Studies have shown that noninvasive respiratory support at birth — rather than immediate intubation and delivery of lung surfactant — improves short-term respiratory outcomes in premature infants born at gestational age 24 weeks-0 days to 27 weeks-6 days.

So, clinicians at the University of Alabama at Birmingham led by Charitharth Vivek Lal, M.D., and Vivek Shukla, M.D., asked whether the same was true for the tiny newborns at the limits of viability, whom they categorize as “nano-preterm” infants — those born at gestational age 22 weeks-0 days to 23 weeks-6 days. These nano-preterms compose a highly specialized niche subgroup that is considerably more immature and has much higher risks of mortality and morbidity than the 24- through 27-week gestational age preterms, Lal says.

A full-term pregnancy is 39 to 40 weeks.

In one of the largest studies of this population, UAB researchers did a retrospective analysis of 230 consecutively born, eligible nano-preterm infants born from January 2014 through June 2021 at the UAB level IV neonatal intensive care unit. Eighty-eight infants in the noninvasive group were those whose first intubation attempt was more than 10 minutes after birth, and 142 infants in the invasive respiratory support at birth were those intubated within 10 minutes after birth. Unlike in several previous studies of slightly older pre-term infants, Lal and colleagues found no benefits for the noninvasive respiratory support of those nano-preterm infants, as measured by the composite outcome of bronchopulmonary dysplasia or death by 36 weeks postmenstrual age.
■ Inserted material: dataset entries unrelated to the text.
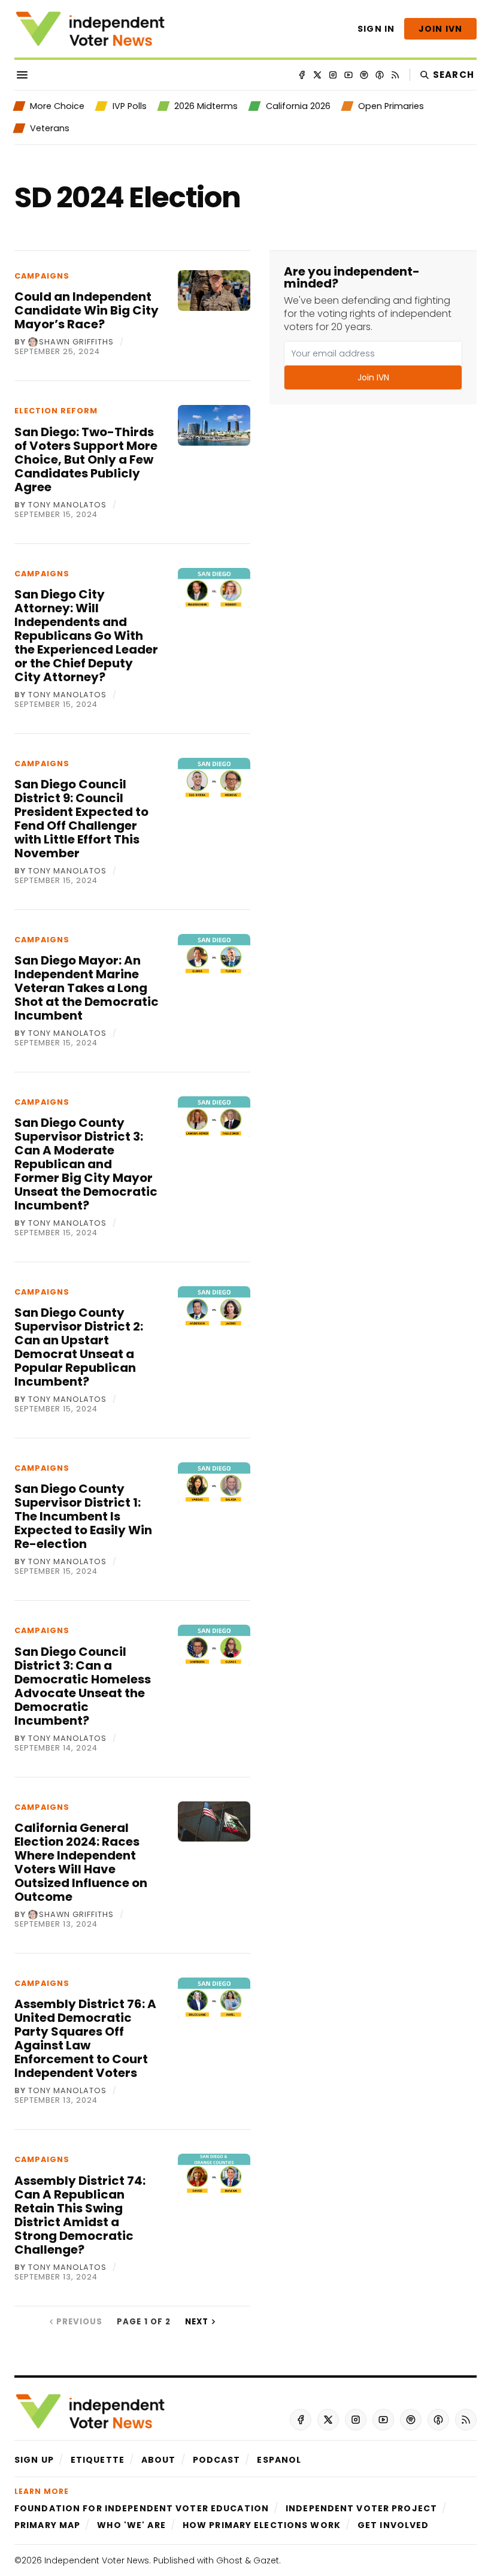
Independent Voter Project (361, 2508)
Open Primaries (391, 106)
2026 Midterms (206, 106)
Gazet (266, 2560)
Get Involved (393, 2525)
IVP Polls (129, 106)
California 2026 (298, 106)
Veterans (49, 128)
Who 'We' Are (131, 2525)
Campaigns (41, 276)
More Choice (57, 106)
Some 94.3 percent of the noninvasive group and 90.9 percent of the invasive group had bronchopulmonary dysplasia or death by 36 weeks, which was not a significant difference. The clinicians did see that severe intraventricular hemorrhage or death by 36 weeks was lower in the invasive respiratory support group, a trend that will require a larger number of infants to confirm.

“This cohort study’s findings suggest that noninvasive respiratory support in the first 10 minutes after birth is feasible but may not be associated with a decrease in the risk of bronchopulmonary dysplasia or death compared with intubation and early surfactant delivery in nano-preterm infants,” said Lal, an associate professor in the UAB Department of Pediatrics, Division of Neonatology. Shukla is an assistant professor in the Division of Neonatology.

The average weight of the noninvasive nano-preterm infants was 1 pound 4.4 ounces, and the average weight of the invasive preterm infants was 1 pound 2.4 ounces.

The study, “Hospital and neurodevelopmental outcomes in nano-preterm infants receiving invasive vs noninvasive ventilation at birth,” is published in the journal JAMA Network Open.

Co-authors with Lal and Shukla are Grant Imbrock, Colm P. Travers, Namasivayam Ambalavanan and Waldemar A. Carlo, UAB Department of Pediatrics, Division of Neonatology; and J. Paige Souder, Muhan Hu and A.K.M. Fazlur Rahman, Department of Biostatistics, UAB School of Public Health.

Support came from National Institutes of Health grant HL141652, UAB and Children’s of Alabama.

Pediatrics is a department in the Marnix E. Heersink School of Medicine at UAB.